Before copying, remove every picture, and then repeat all entries below precisely as written.

== == ==

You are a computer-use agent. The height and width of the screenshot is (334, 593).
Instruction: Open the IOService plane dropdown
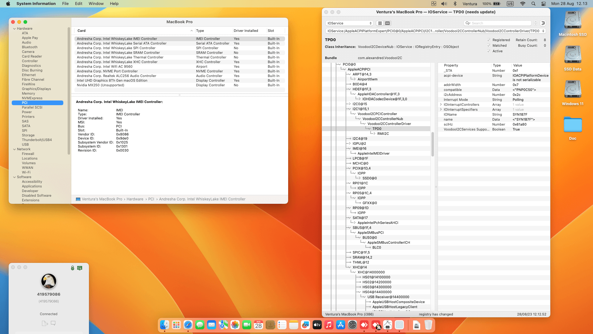[349, 23]
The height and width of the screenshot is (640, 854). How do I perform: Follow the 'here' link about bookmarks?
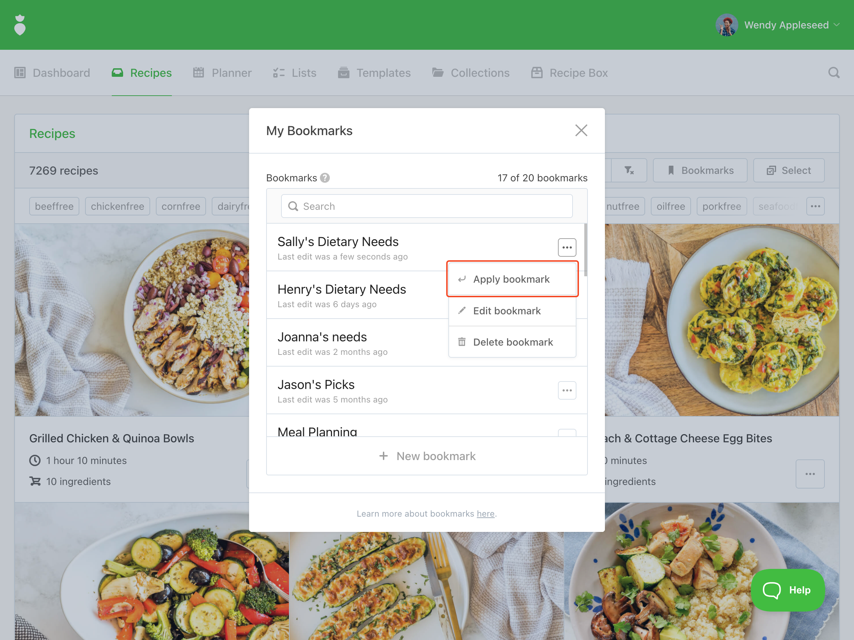point(485,513)
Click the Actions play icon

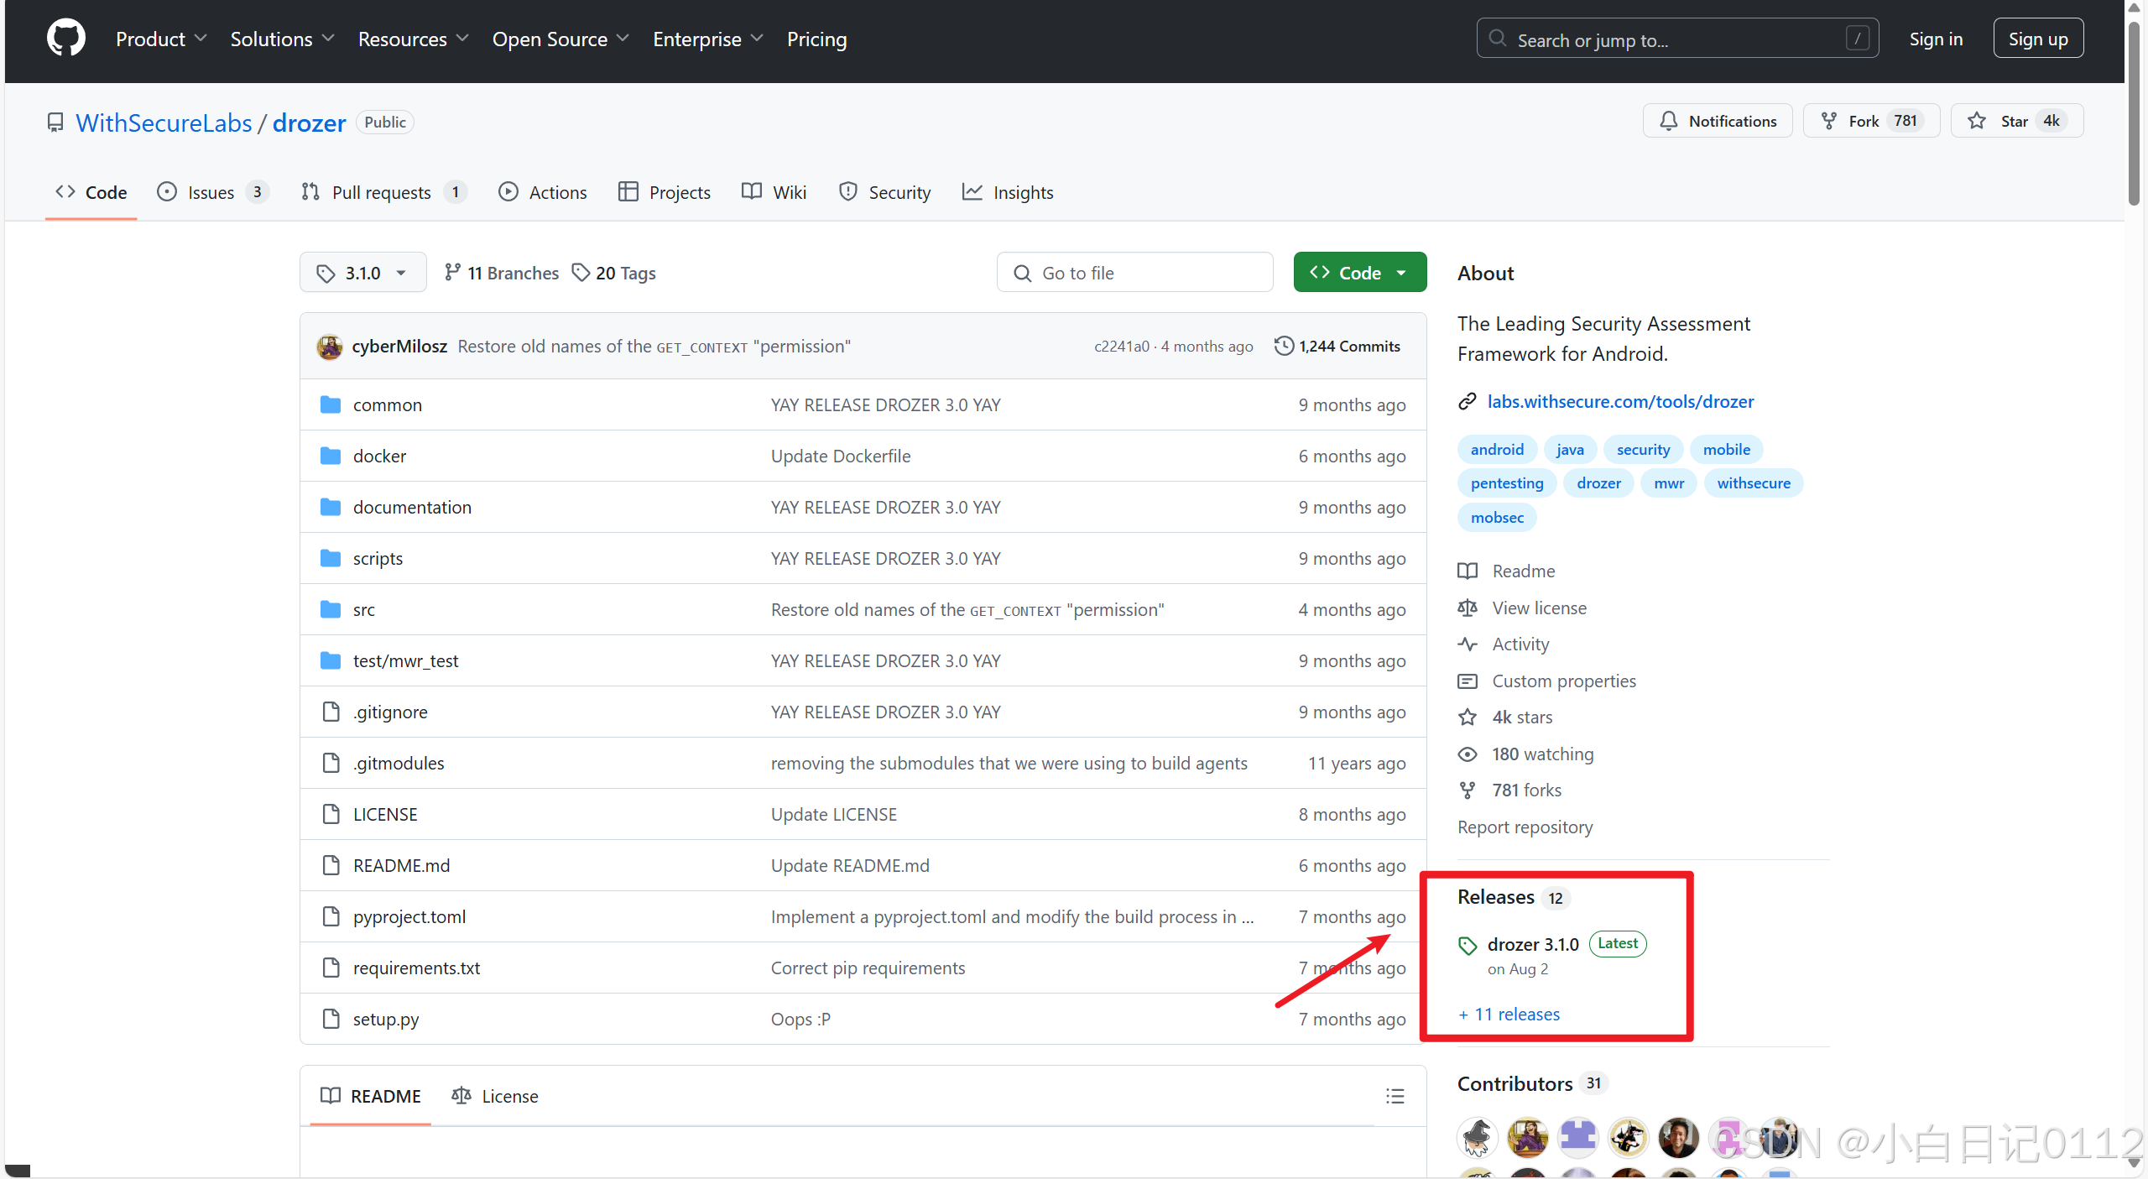click(509, 191)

== == ==

# ANSWER SECTION:
You are a computer-use agent. The height and width of the screenshot is (334, 593).
Instruction: Open the IOService plane dropdown
[349, 23]
The height and width of the screenshot is (640, 854). How do I perform: Follow the 'here' link about bookmarks?
point(485,513)
Click the Actions play icon

click(509, 191)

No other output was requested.